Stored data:
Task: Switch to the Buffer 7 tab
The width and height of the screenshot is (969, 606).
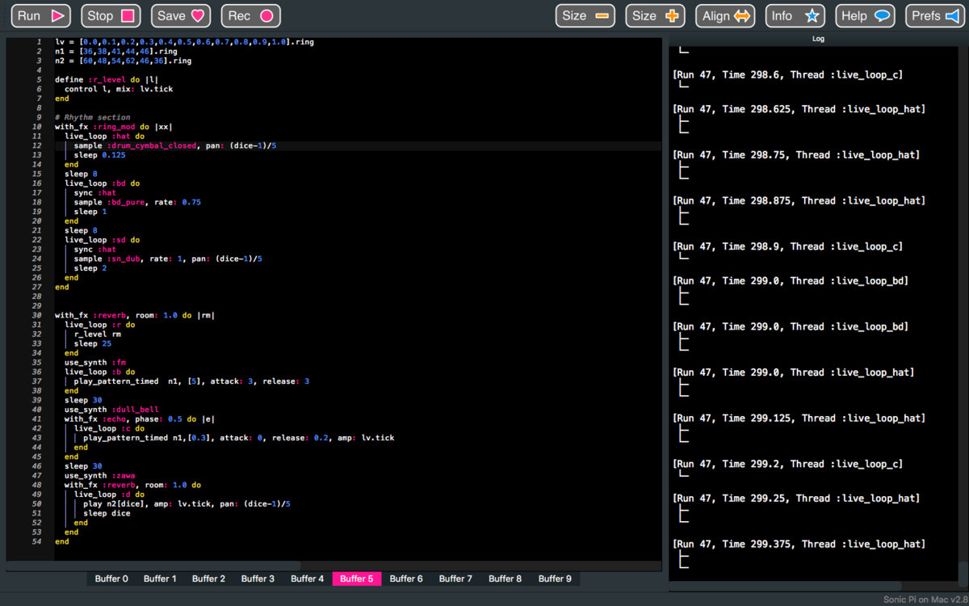Action: click(455, 579)
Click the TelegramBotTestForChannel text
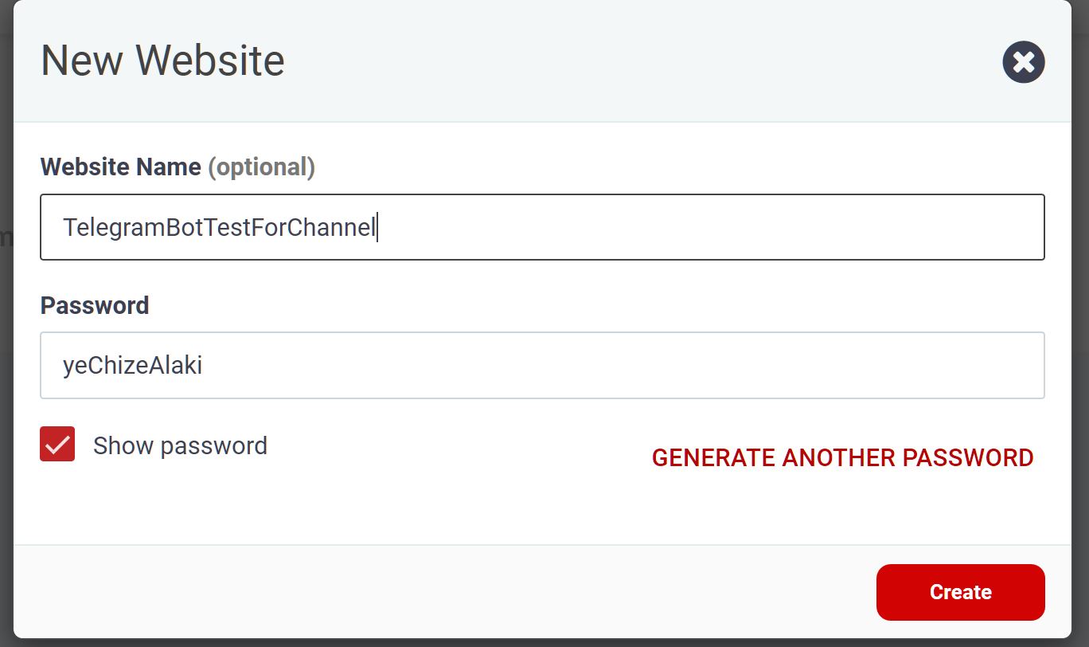This screenshot has width=1089, height=647. pyautogui.click(x=219, y=228)
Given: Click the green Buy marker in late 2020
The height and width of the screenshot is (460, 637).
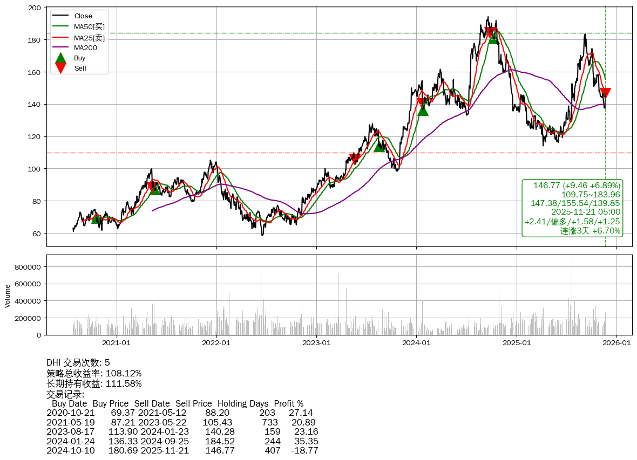Looking at the screenshot, I should (x=96, y=218).
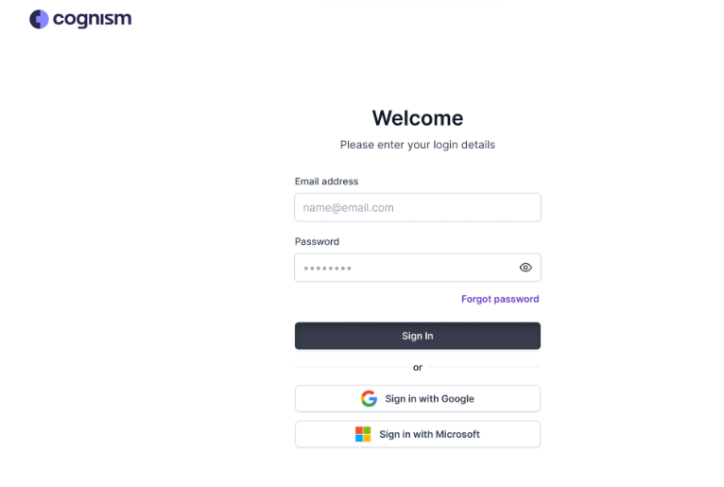The height and width of the screenshot is (487, 724).
Task: Click the dark Sign In button
Action: point(418,336)
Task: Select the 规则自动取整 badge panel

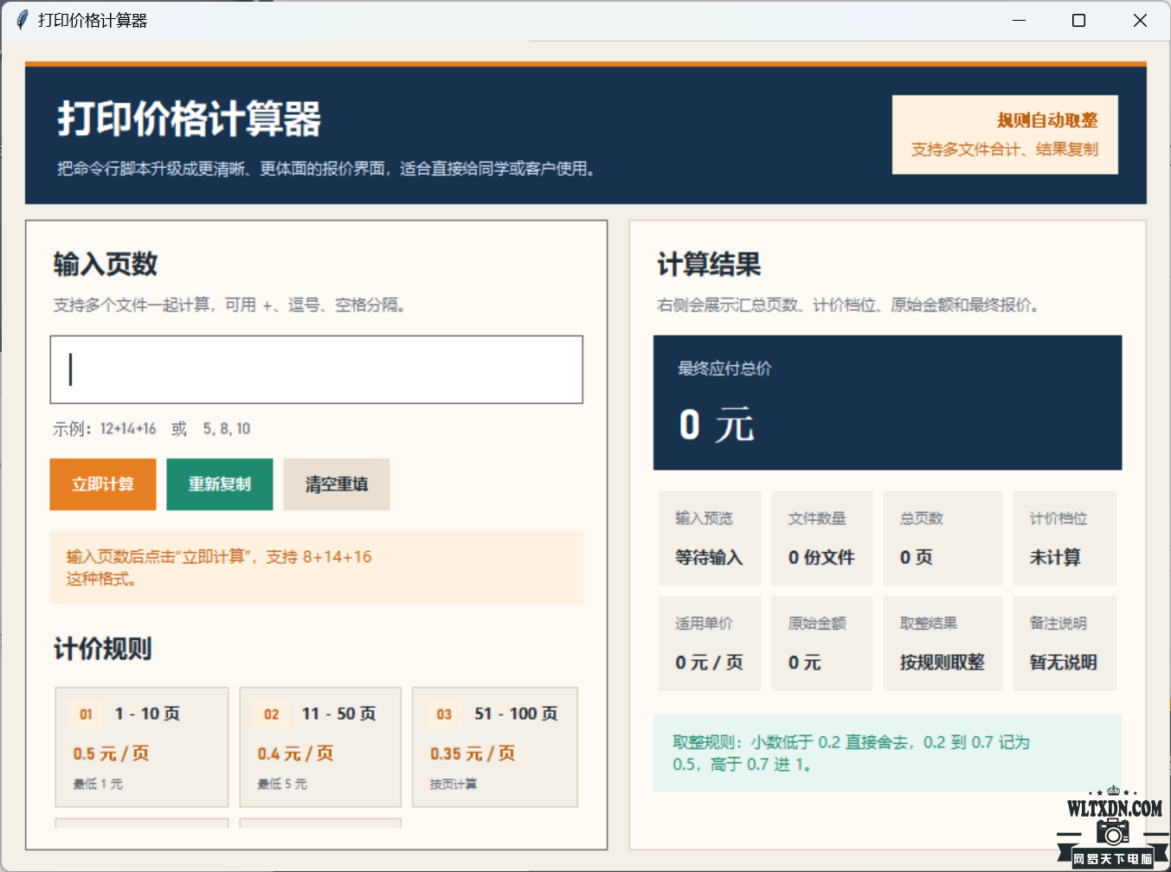Action: coord(1004,134)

= Your instructions =
Please reproduce exactly and only the lines from the first line of the records through the line containing "Given: Click the", both included, omitting any pictures.

= Result for this exercise =
Task: Switch to the Buffer 7 tab
The width and height of the screenshot is (969, 606).
Action: click(455, 579)
Click the TelegramBotTestForChannel text
This screenshot has width=1089, height=647. pyautogui.click(x=219, y=228)
Given: Click the green Buy marker in late 2020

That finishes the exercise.